WORK TO COMPLETE =
A – In the memoir about the games area, roughly how much did the 15×60 main piece of turf weigh before installation?
B – Copy out the part of the memoir about the games area that opens with the words "Pedro is a short, sturdy" and closes with "the mini-golf course).", swapping "Chiapas" for "Oaxaca".
C – Write the next part of the memoir about the games area, picking up after its final sentence.

Memoir

Goal!

Goal!

In working out my new games area it became clear that Handy Brad would need help.  Mostly he needed help with the heavy lifting involved in moving artificial turf around.  The 15×60 main piece, prior to installation weighed about 350 pounds, which is 300 more than I prefer to lift.  There is also the old turf that has about 750 pounds of sand on it, so that weighed perhaps 1200 pounds and was in three pieces, which I figure were each 350-400 pounds.  That was barely manageable with 4 guys (the fourth bring the delivery guy, NOT me).  But the primary job of getting the old turf off the main surface (we are using it to carpet both sides of the main surface) got done yesterday and when the new turf arrived earlier than expected, it was a matter of figuring out how to get a 350-pound, tightly rolled carpet of putting green turf from the flat-bed truck through the agaves about 100 feet to the prepped and waiting surface with its wooden border. It turned out that there was no way to do it other than muscle it with all four guys straining with their neck veins bulging. Handy Brad was odd man out since the boss of this preliminary move (given his experience at moving large turf rolls) was the turf delivery guy, and his native tongue was Spanish, like that of Pedro and Hilgardo. The day laborers we had met at Home Depot and were working with us this week.

Pedro is a short, sturdy Salvadoran of fifty years who isn’t much of a conversationalist, but knows his landscaping. Hilgardo is Mexican from Chiapas and he is a grandfather at forty-five and is tall and slender. Both men work exceptionally hard and are quite knowledgeable in a broad range of outdoor work. They know all about preparing a base for turf and about mixing concrete for post holes that they dig (something they did for the fences we are placing at either end of the mini-golf course).

The other reasons for hiring added help is that we have a schedule to keep that Brad knows is too much for him to maintain.  And this next part Handy Brad does not like to admit, but there is work to be done that he doesn’t like doing that is just fine for day laborers (work is work to them).  Those tasks seem to be the heavy wheelbarrow and shovel work like putting down DG (decomposed granite) for walkways and hauling dirt and stone from one spot to another. Handy Brad is the crew foreman who picked the pair from the Home Depot parking lot, and drives them back and forth to and from there every day. But Handy Brad’s complete lack of language ability makes me the de-facto interpreter and communicator. And what that has reminded me is that he who communicates best is in charge. So, I have spent the days this week supervising and sharpening up my Spanish vocabulary with the help of Google Translate.

LISTING =
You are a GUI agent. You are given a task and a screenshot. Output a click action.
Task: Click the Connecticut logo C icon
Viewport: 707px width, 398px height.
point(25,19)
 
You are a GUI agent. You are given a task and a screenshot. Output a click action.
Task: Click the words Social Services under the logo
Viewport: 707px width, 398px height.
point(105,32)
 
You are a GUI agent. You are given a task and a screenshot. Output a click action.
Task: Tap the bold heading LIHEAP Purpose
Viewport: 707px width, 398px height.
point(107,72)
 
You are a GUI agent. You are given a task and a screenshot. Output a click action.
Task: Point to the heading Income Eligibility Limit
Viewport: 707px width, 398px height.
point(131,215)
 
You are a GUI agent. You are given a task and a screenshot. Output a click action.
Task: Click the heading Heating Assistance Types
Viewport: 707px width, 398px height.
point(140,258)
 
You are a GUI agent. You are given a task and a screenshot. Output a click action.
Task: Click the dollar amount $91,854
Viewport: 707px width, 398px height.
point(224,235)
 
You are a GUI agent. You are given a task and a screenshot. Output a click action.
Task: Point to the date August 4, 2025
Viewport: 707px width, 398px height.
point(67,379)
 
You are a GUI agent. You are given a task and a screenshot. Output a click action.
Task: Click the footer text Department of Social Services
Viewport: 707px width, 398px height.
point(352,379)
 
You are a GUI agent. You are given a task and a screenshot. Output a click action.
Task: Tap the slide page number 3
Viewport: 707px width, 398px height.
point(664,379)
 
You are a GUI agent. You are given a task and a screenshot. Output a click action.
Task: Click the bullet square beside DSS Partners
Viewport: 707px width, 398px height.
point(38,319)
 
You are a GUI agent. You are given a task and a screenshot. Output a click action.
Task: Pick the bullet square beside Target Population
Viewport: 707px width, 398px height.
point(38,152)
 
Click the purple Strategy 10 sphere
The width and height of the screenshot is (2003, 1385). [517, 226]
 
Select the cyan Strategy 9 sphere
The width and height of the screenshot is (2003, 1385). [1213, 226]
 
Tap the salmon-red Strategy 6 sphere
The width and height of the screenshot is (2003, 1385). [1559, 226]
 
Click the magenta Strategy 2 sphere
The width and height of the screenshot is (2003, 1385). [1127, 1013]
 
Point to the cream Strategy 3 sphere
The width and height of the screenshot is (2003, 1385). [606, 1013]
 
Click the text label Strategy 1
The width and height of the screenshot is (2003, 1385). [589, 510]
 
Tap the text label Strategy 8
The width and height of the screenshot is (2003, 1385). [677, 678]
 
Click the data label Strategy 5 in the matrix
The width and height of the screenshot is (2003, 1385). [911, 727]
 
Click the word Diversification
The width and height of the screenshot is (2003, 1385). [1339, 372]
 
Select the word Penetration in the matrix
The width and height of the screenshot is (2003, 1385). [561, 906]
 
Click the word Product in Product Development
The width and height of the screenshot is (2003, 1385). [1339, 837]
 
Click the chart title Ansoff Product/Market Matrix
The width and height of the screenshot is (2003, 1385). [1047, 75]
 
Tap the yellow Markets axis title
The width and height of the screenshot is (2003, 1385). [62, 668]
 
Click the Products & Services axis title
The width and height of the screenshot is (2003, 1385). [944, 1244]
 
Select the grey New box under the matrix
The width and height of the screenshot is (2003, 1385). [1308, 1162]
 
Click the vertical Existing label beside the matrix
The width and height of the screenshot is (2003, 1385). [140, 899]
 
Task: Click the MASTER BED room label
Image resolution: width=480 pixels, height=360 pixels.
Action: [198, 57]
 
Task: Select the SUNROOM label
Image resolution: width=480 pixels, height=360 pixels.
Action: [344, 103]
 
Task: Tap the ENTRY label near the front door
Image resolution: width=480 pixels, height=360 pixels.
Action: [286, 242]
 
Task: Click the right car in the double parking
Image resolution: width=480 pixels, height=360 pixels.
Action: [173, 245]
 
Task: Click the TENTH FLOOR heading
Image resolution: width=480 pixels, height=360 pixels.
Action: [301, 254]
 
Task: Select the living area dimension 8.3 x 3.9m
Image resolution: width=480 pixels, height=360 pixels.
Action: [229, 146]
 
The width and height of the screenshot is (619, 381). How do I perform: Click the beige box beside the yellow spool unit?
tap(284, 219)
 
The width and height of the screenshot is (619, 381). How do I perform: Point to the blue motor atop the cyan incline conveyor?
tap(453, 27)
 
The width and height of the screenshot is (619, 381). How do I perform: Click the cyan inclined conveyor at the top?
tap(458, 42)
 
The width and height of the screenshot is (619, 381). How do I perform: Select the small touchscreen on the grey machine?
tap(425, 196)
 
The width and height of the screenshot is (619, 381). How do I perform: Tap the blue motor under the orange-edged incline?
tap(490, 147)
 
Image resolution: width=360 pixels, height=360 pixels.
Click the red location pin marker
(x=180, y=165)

EXPECTED ANSWERS =
A – About 350 pounds.

B –
Pedro is a short, sturdy Salvadoran of fifty years who isn’t much of a conversationalist, but knows his landscaping. Hilgardo is Mexican from Oaxaca and he is a grandfather at forty-five and is tall and slender. Both men work exceptionally hard and are quite knowledgeable in a broad range of outdoor work. They know all about preparing a base for turf and about mixing concrete for post holes that they dig (something they did for the fences we are placing at either end of the mini-golf course).

C –
That makes me want to explain that half the trick of speaking a foreign language is not being afraid to stumble your way through it. I learned that years ago from a Spanish teacher named Nora who was Venezuelan, had a Ph.D. in linguistics from Harvard and became my girlfriend for six months after my first marriage. She explained to me that what most people didn’t realize is that it is far easier to speak a language and be understood than it is to listen to the language and understand it. That makes lots of sense when you think about it. If you control the speech, you get to pick the words you know. If you are on the receiving end, others can throw whatever they know at you regardless of your ability to understand them. The other thing is that the act of trying to communicate breaks all sorts of ice with the others. Other than the hauty French, most everyone is disarmed by another’s attempt, no matter how halting or stumbling, to speak to them in their language. It is the ultimate sign of respect and gains you lots of patience from the other side. Luckily for me, I have spoken Spanish fluently several times in my life and it tends to come back to me easily when I am forced to use it.

Speaking Spanish to workmen and women is something I enjoy a great deal. To begin with, I have great respect and sympathy for the working men and women who go out there to make a living every day, trying their best to improve their lot in life against all odds and against the express anti-immigration efforts of the Trump Administration and the minions of ICE known locally as La Migra. I also feel like I am one of them. My father was a Venezuelan immigrant who was Italian by birth, Venezuelan by necessity and, eventually, American by ambition and thanks to The War Brides Act of 1945. That father, who spoke with a thick Hispanic accent his entire 70 years, left behind a brother and my cousins in Venezuela. He also fathered another son, twenty years my junior, in Mexico City with wife number five. So, I feel a connection to my compadres from the south.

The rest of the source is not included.